Inizieranno nei prossimi giorni, probabilmente già da giovedì, gli incontri divisi per ogni società municipalizzata per valutare come applicare la cassa integrazione siglata ieri nell’incontro alla Regione Lazio. “Dalle ultime discussioni la forbice della cassa integrazione va dal 5% al 15% per tutte le società e raramente si supererà il 20%”, spiega il segretario generale della Cgil Fp territoriale Diego Nunzi, che sottolinea con soddisfazione due punti dell’intesa firmata alla Pisana che riguardano il futuro: niente Jobs Act e “privilegi”. VIDEO
Nel verbale di incontro si legge testualmente che “ai lavoratori attualmente in forza nel gruppo Hcs nella fase di trasferimento al nuovo strumento societario verrà applicato l’articolo 18 della legge 300/70, come modificato dalla legge 92/2012”. Altro passaggio che soddisfa la Cgil è che nell’ambito della salvaguardia dei livelli occupazionali e del mantenimento dei servizi nell’ambito pubblico “la ridefinizione dell’esercizio dei servizi all’interno di un nuovo strumento societario che sostituirà l’attuale gruppo Hcs dovrà essere effettuata all’interno della procedura ex articolo 47 della legge 428/1990”. Questo significa che il passaggio nella NewCo permetterà di azzerare i cosiddetti “privilegi” più volte denunciati in questi anni, gli scatti di livello lampo e gli stipendi sovradimensionati rispetto all’incarico svolto. Il tutto con un risparmio che, secondo i calcoli della Cgil, si aggirerà sui 200 mila euro all’anno.

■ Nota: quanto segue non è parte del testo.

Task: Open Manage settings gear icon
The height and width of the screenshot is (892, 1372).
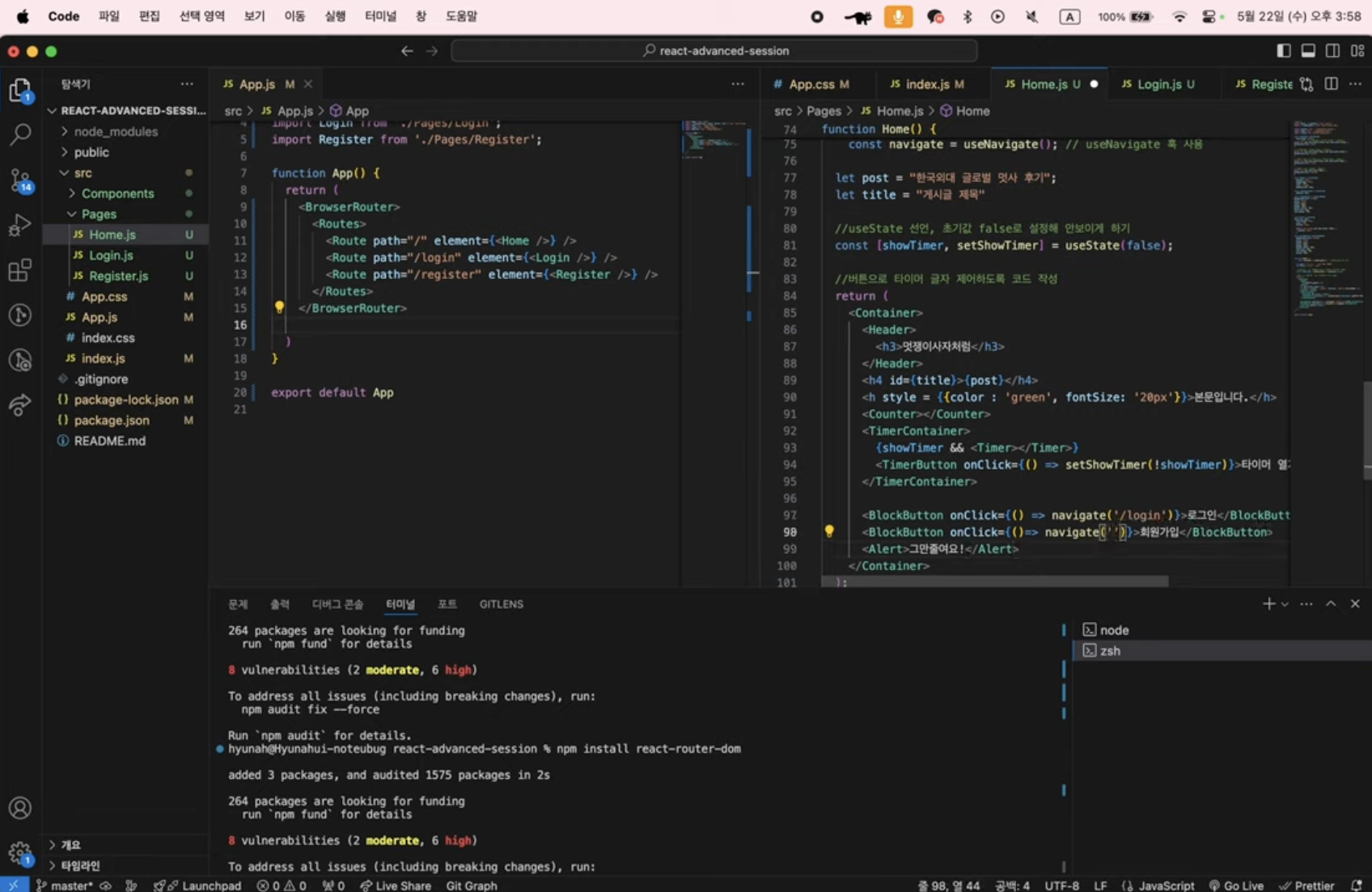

Tornando al presente ed alla cassa integrazione, l’obiettivo dei sindacati è quello di non coinvolere i lavoratori che hanno gli stipendi più bassi, come quelli del settore handicap che tra l’altro devono già fare i conti con la chiusura delle scuole o chi ha un contratto part-time con 4 ore giornaliere. Per gli altri, invece, si prospetta un sacrificio che secondo la Cgil Funzione può essere sopportato. “Se prendiamo una cassa integrazione al 10% su uno stipendio medio di 1.500 euro – dichiara Nunzi – abbiamo una penalizzazione di due giornate lavorative al mese, con una rimissione di 160 euro, di cui la metà o poco più viene rimborsata dagli ammortizzatori sociali. Non è una grande perdita in termini economici, ma un ottimo strumento per il rilancio delle società e quindi per la salvaguardia dei lavoratori e per il mantenimento pubblico dei servizi, su cui da sempre ci battiamo”.